Saturday, October 11, 2008

Pastoral Letter from the Unitarian Universalist Association

(My child, the great sage said to me, let not your heart be troubled. When one door closes another door always opens.) photo by Rev. Dr. Qiyamah A. Rahman, Charlotte, NC 2006

Pastoral Letter from the Unitarian Universalist Association
I am appreciative of the efforts on the part of the Unitarian Universalist Association in the persons of Bill Sinkford, te President and Beth Miller, Director of Ministry and Rofessionhal Leadership. The have reached out to ministers in these times of economic calamity and recently dissiminated a pastoral letter that I have posted below.

What are you doing to be a "non-anxious presence" in these times and to take care of yourself?
Blessing! Rev. Qiyamah A. Rahman

All of the great leaders have had one characteristic in common:
it was the willingness to confront unequivocally the major anxiety of their people in their time. This, and not much else, is the essence of leadership.
John Kenneth Galbraith

Dear Colleagues,

This is a time of intense anxiety for all of us. How will our faith and leadership guide the people we serve through these tough times? Certainly this is on most of your minds as you write your sermons and newsletter columns, plan faith development programs, visit the sick, counsel the troubled, and even go about the administrative details of your ministry as concern for congregational income grows and more and more people in need show up at the church office door seeking help.

Gas prices rise, financial institutions fall, and headlines trumpet “the worst catastrophe since the Great Depression.” Insecurity and pain abound. We don’t know where it will lead, but we’re at the beginning of something more significant than any of the other crises we’ve endured in recent years. The threat of despair may well be among our people and, indeed, among ourselves. How do we confront unequivocally these challenges?

We can raise our prophetic voices to rail against the values and policies that brought us here, raise awareness and advocate for change, and promote generosity to alleviate present suffering. The greater challenge, and more crucial need, is to discover our authentic pastoral voices and speak boldly to the experience of these times—the fear and anger, the isolation and loneliness, the hopelessness and despair in the face of some very real losses of personal security and identity. Anxiety reaches into our communities in both predictable and surprising ways. We ourselves may be fearful for our own well-being and that of our families. And yet, we are called to be pastors. Perhaps we can offer a word of comfort and hope. Sometimes it is more important to allow these experiences to be spoken of and heard. Sometimes, as you well know, it is simply our compassionate presence in the face of anguish that is called for. How do we manage all of this with honesty, courage and integrity?
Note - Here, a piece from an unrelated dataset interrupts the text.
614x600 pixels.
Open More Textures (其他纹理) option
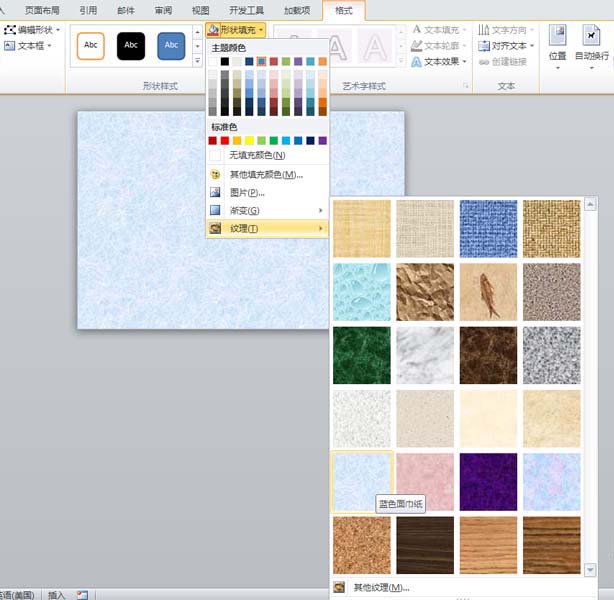(380, 587)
We don’t have the answers. We share your confusion and anxiety. We write today to tell you that you are in our thoughts and prayers and to affirm our faith in our Unitarian Universalist congregations as places of love, healing, and support through these tough economic times. We will support one another and work together. We write to share our faith in you, our pastors, as the ones who have made it so in the past and will this time as well.

To help you support one another, we’ve created a special webpage called “Worship Resources for Tough Economic Times” at Set up by Erik Wikstrom, the UUA’s Worship and Music Resources Director, this page is for you to share sermons, meditations and prayers, hymns and anthems, small group ministry sessions, newsletter columns, ideas for programs and whatever else you have found helpful. You may e-mail your submissions to Erik at worshipweb@uuaorg. Please attribute whatever you use appropriately. We thank you in advance for your sharing and hope this will facilitate and empower each of you to confront unequivocally the major anxiety… for the unique character of your particular congregation.
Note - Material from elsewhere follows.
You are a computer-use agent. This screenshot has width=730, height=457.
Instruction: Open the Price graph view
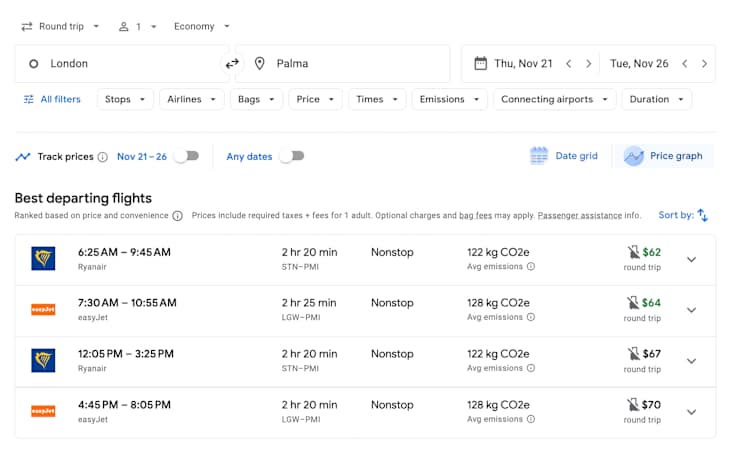(x=663, y=156)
On a more personal note, we remind you that the UUA has emergency aid funds and loans available for clergy who find themselves in financial crisis (contact Richard Nugent at or 617-948-6456). We never have as much money as we wish we had to support our ministers, but we are here to help.

And finally, we pray that you will take good care of yourselves. It is tempting to overwork in times such as these, and sometimes we just have to. But it is so very important to spend time with friends and family, to rest and renew yourselves, to nurture your spirits in whatever ways work for you, and to keep in touch with colleagues who give and receive the support that only those who share your calling can provide. We want you to know deeply that you are not alone with this burden. Indeed, we’re all in this together.